El pensamiento de Jean Baudrillard está construido sobre fórmula lingüística del "basta ya". Basta ya con la modernidad, con la dialéctica, con la dinámica de la superación. Una vez extinguida la esperanza de la revolución, una vez exhaustos de la potencia práctica de la dialéctica, hace falta que abandonemos también la esperanza del fin. El mundo ha incorporado su propia inconcludibilidad. Eternidad del infierno inextinguible del código generativo, insuperabilidad del dispositivo de la réplica automática. La extinción de la lógica histórica ha dejado el sitio a la logística del simulacro y ésta es interminable. Sólo la muerte libera, pues gracias a dios no hay dios que nos siga dando la lata en el más allá. "La única estrategia es catastrófica, en absoluto dialéctica. Es preciso llevar las cosas al extremo donde de forma completamente natural se invierten y se destruyan… Contra un sistema hiperrealista la única estrategia posible es de carácter parafísico: una ciencia de las soluciones imaginarias, esto es, una ciencia-ficción de la revuelta del sistema contra sí mismo, al límite extremo de la simulación, una simulación reversible en una lógica de la destrucción y de la muerte".

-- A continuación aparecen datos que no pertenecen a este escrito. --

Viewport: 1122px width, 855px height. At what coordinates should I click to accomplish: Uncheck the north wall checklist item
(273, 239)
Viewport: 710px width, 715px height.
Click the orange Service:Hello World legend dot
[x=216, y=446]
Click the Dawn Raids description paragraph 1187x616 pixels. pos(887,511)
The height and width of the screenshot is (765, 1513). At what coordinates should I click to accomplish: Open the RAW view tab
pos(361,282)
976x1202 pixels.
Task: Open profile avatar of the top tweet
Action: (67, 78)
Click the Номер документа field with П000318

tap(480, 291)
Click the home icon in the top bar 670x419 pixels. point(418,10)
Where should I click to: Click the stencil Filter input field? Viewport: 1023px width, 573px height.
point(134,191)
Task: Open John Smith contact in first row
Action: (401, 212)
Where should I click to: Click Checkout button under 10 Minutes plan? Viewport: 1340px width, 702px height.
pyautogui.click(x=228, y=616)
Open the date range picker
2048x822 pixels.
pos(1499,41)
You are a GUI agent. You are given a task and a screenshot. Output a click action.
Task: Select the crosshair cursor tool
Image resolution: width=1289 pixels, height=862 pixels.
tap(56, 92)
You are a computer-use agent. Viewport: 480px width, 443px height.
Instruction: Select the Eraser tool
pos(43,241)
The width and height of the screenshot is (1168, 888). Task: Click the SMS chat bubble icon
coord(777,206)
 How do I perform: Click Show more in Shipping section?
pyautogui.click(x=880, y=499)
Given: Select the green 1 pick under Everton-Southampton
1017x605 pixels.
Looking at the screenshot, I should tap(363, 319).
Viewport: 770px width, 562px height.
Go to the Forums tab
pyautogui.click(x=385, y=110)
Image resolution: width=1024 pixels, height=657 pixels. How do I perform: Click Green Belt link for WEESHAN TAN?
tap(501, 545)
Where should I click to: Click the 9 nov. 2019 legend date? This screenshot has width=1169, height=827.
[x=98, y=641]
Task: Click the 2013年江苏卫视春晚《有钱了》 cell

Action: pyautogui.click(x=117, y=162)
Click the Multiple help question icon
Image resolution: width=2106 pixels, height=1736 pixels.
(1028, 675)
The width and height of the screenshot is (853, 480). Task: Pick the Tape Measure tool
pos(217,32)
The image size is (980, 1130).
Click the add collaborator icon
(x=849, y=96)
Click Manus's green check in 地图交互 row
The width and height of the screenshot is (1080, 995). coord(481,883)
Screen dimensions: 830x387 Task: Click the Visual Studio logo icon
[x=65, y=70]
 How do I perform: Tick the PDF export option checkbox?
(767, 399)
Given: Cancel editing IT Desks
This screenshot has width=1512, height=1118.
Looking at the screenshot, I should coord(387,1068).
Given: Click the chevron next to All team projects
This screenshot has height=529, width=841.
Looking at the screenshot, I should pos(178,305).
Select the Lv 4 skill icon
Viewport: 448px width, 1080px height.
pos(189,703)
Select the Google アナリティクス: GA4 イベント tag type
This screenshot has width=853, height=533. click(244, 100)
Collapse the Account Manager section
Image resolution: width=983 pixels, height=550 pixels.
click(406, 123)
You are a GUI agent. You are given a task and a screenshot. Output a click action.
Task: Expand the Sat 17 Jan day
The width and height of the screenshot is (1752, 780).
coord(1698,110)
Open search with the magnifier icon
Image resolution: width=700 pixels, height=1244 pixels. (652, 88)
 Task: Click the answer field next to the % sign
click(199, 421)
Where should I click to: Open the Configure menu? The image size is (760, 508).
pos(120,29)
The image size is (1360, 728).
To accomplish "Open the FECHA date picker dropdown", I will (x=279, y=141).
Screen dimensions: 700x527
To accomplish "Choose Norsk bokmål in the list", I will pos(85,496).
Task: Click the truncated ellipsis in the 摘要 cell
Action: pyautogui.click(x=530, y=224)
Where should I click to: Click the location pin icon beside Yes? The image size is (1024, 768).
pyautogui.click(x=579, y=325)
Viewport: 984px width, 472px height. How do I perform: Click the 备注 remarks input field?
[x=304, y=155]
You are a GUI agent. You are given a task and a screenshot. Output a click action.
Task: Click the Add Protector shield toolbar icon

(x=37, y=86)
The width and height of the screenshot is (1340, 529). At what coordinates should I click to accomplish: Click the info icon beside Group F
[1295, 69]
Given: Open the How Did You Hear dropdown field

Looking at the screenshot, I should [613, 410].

Por todo ello, quizás, si seguimos el ruinoso recorrido de los acontecimientos y la catástrofe de la modernidad, habremos de
reconocer que la mirada más lúcida es la de Jean Baudrillard. Una mirada que en los años setenta a muchos de nosotros nos pareció casi cínica por su exceso de lucidez. Disuasivo, decíamos, ante tentativas generosas de subvertir lo real. Pero hay veces en que la generosidad llega a ser voluntarismo e inventa conceptos-estafa con que sostener la histeria subjetiva. La depresión es entonces la forma más aguda de inteligencia y nos ayuda a evitar simplificaciones engañosas.
Si Lenin hubiese hecho caso de sus recurrentes depresiones en vez de acallarlas a base de voluntarismo, acaso el siglo veinte habría tenido tintes menos trágicos y la luchas del trabajo no habrían sido dirigidas hacia la sangrienta derrota que el leninismo les aseguró.
Pero más allá de sus efectos inmediatos, en aquellos años setenta en que se combatió (y se perdió) la última gran batalla entre las clases en que se divide la sociedad moderna, el pensamiento de Baudrillard, que a alguno le podía parecer un lamento nostálgico, sin embargo fue la premonición más lúcida del colapso, hoy ante nuestros ojos, de occidente. Quizás también de la humanidad.